Voilà l’effet que produirait une éclipse totale, et néanmoins il s’en fallait 4 minutes que dans celle-ci le disque du soleil fût masqué: concluons que le récit d’Hérodote mérite une attention particulière et qu’il peut devenir un point de mire utile à nos astronomes. Revenons à notre sujet.

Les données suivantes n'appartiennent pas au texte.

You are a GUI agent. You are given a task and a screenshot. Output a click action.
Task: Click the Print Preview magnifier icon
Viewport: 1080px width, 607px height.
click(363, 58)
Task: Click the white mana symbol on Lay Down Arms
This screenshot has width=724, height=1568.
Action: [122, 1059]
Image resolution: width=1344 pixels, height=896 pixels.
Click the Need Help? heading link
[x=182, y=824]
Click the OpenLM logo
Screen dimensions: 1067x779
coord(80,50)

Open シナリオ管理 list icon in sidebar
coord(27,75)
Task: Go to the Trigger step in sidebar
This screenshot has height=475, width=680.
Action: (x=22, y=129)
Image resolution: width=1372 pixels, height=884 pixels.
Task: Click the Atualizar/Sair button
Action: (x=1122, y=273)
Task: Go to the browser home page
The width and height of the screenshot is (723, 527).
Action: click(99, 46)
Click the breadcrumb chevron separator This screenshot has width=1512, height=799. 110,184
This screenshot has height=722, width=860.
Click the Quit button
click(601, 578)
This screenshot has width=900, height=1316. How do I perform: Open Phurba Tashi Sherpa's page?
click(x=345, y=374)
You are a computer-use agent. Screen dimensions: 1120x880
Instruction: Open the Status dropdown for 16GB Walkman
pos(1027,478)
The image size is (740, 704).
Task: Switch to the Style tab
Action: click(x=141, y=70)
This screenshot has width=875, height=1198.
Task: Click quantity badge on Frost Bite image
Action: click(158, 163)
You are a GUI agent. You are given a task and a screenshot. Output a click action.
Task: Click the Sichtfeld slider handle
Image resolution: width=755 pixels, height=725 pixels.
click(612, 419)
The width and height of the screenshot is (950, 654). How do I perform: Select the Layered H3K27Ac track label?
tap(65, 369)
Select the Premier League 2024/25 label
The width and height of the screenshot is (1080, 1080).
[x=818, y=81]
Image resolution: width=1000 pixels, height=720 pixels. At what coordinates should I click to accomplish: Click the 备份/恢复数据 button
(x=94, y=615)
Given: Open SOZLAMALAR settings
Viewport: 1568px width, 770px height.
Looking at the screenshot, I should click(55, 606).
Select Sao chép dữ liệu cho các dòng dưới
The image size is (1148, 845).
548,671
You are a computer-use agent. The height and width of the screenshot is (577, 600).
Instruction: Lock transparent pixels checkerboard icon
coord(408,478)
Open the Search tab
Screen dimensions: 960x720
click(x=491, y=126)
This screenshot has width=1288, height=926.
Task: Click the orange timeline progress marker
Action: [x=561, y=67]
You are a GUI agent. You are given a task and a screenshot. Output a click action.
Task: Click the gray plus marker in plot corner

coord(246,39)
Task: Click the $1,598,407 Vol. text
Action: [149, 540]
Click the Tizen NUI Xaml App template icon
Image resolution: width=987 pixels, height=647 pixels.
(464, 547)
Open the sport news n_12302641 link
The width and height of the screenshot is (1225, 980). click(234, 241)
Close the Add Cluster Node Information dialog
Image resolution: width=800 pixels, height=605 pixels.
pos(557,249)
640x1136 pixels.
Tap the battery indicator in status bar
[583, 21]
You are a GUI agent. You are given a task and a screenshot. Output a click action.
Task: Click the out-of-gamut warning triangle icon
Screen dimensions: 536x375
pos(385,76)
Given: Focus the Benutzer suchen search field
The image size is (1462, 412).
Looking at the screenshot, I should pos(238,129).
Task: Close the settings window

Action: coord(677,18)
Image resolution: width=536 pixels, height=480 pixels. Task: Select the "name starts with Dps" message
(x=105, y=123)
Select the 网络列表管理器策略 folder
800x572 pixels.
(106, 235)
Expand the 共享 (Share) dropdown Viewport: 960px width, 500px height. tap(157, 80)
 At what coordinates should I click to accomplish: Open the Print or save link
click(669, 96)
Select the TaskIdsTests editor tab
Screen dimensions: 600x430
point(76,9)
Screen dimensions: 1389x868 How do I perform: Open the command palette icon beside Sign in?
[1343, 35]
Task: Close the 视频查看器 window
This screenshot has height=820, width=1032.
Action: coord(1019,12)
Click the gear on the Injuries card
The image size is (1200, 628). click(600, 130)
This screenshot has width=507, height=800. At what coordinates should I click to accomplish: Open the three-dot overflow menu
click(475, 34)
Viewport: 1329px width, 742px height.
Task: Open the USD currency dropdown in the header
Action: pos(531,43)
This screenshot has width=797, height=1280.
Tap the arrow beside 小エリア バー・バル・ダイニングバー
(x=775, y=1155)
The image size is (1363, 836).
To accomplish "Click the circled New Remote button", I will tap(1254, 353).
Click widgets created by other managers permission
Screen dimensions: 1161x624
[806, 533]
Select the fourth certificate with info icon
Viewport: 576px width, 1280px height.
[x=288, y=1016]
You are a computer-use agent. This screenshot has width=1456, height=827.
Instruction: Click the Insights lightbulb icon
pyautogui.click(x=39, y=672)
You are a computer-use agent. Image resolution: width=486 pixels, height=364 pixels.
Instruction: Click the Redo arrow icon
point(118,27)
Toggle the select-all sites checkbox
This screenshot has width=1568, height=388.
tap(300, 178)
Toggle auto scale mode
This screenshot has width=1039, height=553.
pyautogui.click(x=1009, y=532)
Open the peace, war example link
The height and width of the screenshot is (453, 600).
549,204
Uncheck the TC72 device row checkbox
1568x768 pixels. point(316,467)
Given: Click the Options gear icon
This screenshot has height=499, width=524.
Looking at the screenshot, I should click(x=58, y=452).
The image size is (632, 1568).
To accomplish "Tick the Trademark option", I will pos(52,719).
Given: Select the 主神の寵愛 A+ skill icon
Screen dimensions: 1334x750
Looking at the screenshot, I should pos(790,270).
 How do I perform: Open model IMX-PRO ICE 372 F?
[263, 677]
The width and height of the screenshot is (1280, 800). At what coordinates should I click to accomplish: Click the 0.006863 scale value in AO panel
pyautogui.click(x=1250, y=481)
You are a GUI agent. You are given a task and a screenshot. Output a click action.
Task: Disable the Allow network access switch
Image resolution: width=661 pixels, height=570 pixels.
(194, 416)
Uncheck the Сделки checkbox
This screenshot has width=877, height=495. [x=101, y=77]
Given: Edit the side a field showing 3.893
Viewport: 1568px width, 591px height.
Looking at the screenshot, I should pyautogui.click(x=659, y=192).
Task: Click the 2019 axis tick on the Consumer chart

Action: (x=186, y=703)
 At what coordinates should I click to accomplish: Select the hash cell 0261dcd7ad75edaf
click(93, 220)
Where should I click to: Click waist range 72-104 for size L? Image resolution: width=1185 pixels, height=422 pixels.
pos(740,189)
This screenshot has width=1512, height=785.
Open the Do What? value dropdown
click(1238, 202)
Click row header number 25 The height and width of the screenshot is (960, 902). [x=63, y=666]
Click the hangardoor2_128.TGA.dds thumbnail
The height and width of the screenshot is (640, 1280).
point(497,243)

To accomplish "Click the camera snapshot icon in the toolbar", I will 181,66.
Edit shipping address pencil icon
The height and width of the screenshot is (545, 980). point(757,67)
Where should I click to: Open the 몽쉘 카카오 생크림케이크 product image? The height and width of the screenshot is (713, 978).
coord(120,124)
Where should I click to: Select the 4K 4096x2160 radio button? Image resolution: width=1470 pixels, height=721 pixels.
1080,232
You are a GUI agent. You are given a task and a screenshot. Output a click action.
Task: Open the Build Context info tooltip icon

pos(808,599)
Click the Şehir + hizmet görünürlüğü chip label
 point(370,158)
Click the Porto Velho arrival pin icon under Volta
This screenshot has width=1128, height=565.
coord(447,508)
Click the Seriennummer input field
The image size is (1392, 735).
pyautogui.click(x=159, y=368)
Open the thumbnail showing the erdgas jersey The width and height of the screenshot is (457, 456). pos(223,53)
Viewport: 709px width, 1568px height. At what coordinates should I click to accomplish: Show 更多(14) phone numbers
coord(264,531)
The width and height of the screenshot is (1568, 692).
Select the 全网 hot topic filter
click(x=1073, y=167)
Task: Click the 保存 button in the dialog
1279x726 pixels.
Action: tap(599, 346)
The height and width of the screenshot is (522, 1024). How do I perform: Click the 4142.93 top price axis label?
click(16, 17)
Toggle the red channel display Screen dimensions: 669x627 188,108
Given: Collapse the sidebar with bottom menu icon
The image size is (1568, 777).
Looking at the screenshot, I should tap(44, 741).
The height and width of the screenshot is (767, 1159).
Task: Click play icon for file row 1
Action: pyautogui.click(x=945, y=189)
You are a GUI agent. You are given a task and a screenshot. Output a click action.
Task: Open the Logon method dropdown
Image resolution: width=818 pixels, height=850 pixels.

L’invasion des Scythes étant survenue, Kyaxarès fut réduit pendant 18 ans à être leur tributaire ou leur ennemi impuissant; pendant cet intervalle, le roi de Babylone protégé par ses fleuves, par ses canaux, par les inexpugnables remparts de sa ville, put braver la cavalerie scythe, ou la paralyser, comme Psammitik, par des présents annuels; et profitant de la faiblesse de Kyaxarès, il put cesser d’être son vassal, et devenir seulement son allié. C’est ce qui se déduit d’un passage d’Alexandre Polyhistor cité par le Syncelle, page 220, lequel nous apprend[175] «qu’Astibaras (Kyaxarès) accorda sa fille Aroité à la demande que lui en fit Nabopolasar pour son fils Nabukodonosor.» Cet événement correspond aux années 607 ou 606. Il en résulte que Nabopolasar dut être le premier roi babylonien à la fois héréditaire et indépendant: en sorte que Babylone, vassale depuis sa fondation, en 1193, ne paraît avoir été capitale souveraine et indépendante, que vers les années postérieures à 625, quoique Hérodote lui attribue cet état sitôt après la subversion de Ninive en 717.

CHAPITRE XIII.
Règne de Nabopolasar, dit Nabukodonosor.

IL n’existe pas de doute sur l’identité du Nabokolasar de la liste babylonienne, avec le Nabukodonosor des Hébreux[176]. Le règne brillant de ce prince semble avoir été le résultat naturel des trois précédents, qui pendant 60 ans de paix affermirent l’autorité, et accumulèrent les moyens de puissance qu’offrait un pays extrêmement fertile. D’autre part, l’emploi que Nabukodonosor fit de ces moyens, fut aussi le résultat de sa situation politique vis-à-vis de ses voisins. A l’est et au nord, l’empire mède lui opposait une barrière menaçante; à l’ouest, les petits états syriens, phéniciens et juifs, divisés et affaiblis, offraient une proie plus facile à son ambition: elle y prit son cours; mais parce que la résistance prolongée des villes de Tyr et de Jérusalem nécessita de sa part diverses expéditions répétées dont on a confondu quelques dates, il est nécessaire d’établir un ordre clair dans cette partie.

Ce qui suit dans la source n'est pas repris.